Louis Skurcenski, Jr.
- Skurcenski from 1965 Phillips 66ers

Personal information
- Born: January 29, 1943 Braddock, Pennsylvania
- Died: December 22, 1998 (aged 55) Bartlesville, Oklahoma

Career information
- High school: Zelienople (Zelienople, Pennsylvania)
- College: Westminster College (1960–1964)
- NBA draft: 1964: 5th round, 40th overall pick
- Drafted by: Philadelphia 76ers
- Position: Forward

Career history
- 1964–1967: Phillips 66ers

Career highlights
- NAIA All American (1964); Olympic Trials (1964); Westminster College Varsity "W" Athlete of the Year (1964); Lawrence County Historical Society Hall of Fame (1996); Westminster College Sports Hall of Fame (1988);
- Stats at Basketball Reference

= Louis Skurcenski =

American basketball player

Louis Skurcenski, Jr. (January 29, 1943 – December 22, 1998) was born in Braddock, PA to the late Louis Skurcenski, Sr. and Margaret Hornick. He was an All-American college basketball player at Westminster College, playing 4 seasons from 1960 to 1964, including the 1962 team that was voted the No. 1 small college team in America. His career stats and records are impressive. In his 4 year career, he scored 1,182 points (#25 all time), 608 field goals (#3 all time), 20 rebounds in 1 game (tied for #6 all time), 289 rebounds in 1 season (#2 all time), and 958 career rebounds (#2 all time).

== Education ==
He graduated from Westminster in 1964 with a bachelor of science degree in chemistry, toured South America for four weeks on a Goodwill Tour sponsored by the U.S. State Department, and participated in the 1964 Olympic Trials with 93 top collegiate, A.A.U. and Armed Forces players at St.

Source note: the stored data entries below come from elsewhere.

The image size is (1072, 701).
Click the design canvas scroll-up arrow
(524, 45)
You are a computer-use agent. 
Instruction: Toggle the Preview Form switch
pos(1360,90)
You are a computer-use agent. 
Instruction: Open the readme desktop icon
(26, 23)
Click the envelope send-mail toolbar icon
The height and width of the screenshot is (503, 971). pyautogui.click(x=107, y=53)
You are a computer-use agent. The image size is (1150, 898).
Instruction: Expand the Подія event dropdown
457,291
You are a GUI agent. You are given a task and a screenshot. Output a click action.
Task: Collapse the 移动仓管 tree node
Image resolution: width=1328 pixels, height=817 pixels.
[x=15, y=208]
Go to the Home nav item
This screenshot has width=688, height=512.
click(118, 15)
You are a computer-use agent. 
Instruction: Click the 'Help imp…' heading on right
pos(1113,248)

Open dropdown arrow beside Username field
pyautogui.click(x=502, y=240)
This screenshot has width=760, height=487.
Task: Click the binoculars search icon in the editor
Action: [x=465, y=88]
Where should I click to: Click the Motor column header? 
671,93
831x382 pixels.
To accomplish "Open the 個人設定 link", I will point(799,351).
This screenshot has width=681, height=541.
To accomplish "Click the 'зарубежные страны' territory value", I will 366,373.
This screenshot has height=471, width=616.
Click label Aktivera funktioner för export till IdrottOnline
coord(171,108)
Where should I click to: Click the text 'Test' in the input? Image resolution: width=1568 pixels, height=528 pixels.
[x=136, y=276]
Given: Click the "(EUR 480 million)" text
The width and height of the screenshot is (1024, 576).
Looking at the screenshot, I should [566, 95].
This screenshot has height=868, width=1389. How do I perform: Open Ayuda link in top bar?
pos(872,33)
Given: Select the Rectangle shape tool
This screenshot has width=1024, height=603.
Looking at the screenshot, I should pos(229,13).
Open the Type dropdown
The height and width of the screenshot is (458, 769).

John's Alumni Hall in Jamaica, Queens. Notable names who participated in the Olympic trials included Bill Bradly, Larry Brown, Walt Hazzard, Lucious Jackson and head coach Hank Iba.

== Family ==
He married Stephanie Solomon and had two children - Jason and Amy.

== Career ==
He was drafted in the 5th round (40th overall pick) by the Philadelphia 76ers. After deciding not to continue playing for 76ers, he joined the Pittsburgh Pipers of the American Basketball Association (ABA) in 1967 to play with the likes of Connie Hawkins, Tom Kerwin, and Art Heyman. However, he was not offered a no cut contract so he moved back to Oklahoma to play for the Phillips 66ers in Bartlesville, Oklahoma. He played with teammates such as Jim Kerwin, Bill Kusleika, Bobby Rascoe, and Darel Carrier. Lou worked in the Chemical Research Division of the Phillips Petroleum Company for 34 years before his retirement.

He received honors, including Westminster College Varsity "W" Athlete of the Year (1964) and induction into the Lawrence County Historical Society Hall of Fame (1996), Westminster College Sports Hall of Fame (1988) and the Bartlesville Sports Commission Hall of Fame (2023).

Lou was a supporter of youth sports in Bartlesville and spent time as a coach, mentor, volunteer, and fan. He tutored and encouraged students in the pursuit of science and business. Due to the generosity of family and friends to honor "Big Lou", memorial scholarships were established at Westminster College and Bartlesville High School to provide funds for students who embodied the qualities of a leader (integrity, good sportsmanship and a positive attitude) to further their education in college.

== Death ==
Lou died of cancer in December 1998 at the age of 55 and his funeral was on December 24, 1998, in Bartlesville, Oklahoma. He received numerous honors, including induction into the Lawrence County Historical Society Hall of Fame (1996).